[[ Data shown open ]]
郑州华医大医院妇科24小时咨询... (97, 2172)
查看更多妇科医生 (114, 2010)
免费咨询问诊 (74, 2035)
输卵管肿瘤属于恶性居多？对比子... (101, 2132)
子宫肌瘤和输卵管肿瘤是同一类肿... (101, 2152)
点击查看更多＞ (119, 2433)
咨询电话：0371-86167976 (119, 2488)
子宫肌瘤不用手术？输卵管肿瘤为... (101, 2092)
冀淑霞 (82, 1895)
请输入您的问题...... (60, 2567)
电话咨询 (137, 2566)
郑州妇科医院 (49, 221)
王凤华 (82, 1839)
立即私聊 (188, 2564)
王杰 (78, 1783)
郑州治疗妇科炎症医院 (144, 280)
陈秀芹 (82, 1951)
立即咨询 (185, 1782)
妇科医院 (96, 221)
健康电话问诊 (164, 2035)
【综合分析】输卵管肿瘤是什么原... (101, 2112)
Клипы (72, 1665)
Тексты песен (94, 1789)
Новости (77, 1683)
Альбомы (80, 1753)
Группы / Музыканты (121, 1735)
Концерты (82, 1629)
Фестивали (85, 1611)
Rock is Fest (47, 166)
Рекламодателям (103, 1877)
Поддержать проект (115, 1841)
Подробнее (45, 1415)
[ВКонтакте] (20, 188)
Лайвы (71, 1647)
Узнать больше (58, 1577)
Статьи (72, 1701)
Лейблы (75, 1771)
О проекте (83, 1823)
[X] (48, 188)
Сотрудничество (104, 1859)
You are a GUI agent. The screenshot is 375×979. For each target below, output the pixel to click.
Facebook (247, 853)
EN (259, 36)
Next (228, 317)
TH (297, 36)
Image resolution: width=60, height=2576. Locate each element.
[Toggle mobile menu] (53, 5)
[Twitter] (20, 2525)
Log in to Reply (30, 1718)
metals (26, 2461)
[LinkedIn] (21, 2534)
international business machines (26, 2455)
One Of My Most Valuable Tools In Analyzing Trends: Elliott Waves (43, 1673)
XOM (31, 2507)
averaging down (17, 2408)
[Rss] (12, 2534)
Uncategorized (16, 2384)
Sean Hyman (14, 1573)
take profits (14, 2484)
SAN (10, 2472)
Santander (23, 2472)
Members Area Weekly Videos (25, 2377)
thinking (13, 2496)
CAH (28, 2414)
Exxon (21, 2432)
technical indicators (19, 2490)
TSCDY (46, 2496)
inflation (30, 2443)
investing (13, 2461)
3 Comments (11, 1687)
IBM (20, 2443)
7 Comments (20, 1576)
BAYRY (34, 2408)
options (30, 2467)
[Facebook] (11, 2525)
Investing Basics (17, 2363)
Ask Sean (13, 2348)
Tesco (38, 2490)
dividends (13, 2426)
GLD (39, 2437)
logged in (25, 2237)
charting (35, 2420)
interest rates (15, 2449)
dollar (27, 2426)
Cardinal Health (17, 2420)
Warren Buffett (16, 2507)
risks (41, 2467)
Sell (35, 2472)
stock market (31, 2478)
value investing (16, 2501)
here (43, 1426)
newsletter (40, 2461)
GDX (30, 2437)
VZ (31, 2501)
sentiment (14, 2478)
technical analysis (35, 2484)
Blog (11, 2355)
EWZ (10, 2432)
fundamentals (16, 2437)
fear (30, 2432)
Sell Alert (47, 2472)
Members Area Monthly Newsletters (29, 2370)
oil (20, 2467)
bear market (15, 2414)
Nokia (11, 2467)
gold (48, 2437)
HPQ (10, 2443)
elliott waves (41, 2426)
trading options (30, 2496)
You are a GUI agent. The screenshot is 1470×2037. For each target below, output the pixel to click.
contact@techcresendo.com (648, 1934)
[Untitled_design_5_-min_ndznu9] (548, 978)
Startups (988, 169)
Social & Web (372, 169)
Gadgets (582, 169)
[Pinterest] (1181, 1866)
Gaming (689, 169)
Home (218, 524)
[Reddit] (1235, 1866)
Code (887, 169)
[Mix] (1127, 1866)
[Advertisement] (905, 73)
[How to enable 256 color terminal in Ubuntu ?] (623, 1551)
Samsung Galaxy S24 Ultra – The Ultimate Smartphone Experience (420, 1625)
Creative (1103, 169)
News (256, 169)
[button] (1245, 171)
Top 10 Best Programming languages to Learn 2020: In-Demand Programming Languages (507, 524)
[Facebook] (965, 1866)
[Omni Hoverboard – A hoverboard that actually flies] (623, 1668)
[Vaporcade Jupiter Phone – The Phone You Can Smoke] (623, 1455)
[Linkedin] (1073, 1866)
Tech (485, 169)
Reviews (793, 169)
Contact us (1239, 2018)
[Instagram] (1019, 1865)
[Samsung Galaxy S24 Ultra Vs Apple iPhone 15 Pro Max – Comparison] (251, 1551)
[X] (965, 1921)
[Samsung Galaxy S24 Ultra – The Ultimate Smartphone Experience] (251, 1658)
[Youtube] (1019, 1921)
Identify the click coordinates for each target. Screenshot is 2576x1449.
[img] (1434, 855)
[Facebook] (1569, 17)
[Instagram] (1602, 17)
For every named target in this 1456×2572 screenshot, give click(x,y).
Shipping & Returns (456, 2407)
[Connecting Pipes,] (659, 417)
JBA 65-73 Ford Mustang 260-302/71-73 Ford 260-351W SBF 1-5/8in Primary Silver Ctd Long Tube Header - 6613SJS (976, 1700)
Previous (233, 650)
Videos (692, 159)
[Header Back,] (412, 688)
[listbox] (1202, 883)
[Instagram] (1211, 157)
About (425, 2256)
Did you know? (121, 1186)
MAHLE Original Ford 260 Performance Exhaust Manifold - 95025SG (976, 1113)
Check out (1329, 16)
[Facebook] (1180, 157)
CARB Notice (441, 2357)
[[ Data shown closed ]]
» Problem to work on
Please copy every line from the entries that includes the word "Smartphone".

» Solution
Samsung Galaxy S24 Ultra – The Ultimate Smartphone Experience (420, 1625)
[Samsung Galaxy S24 Ultra – The Ultimate Smartphone Experience] (251, 1658)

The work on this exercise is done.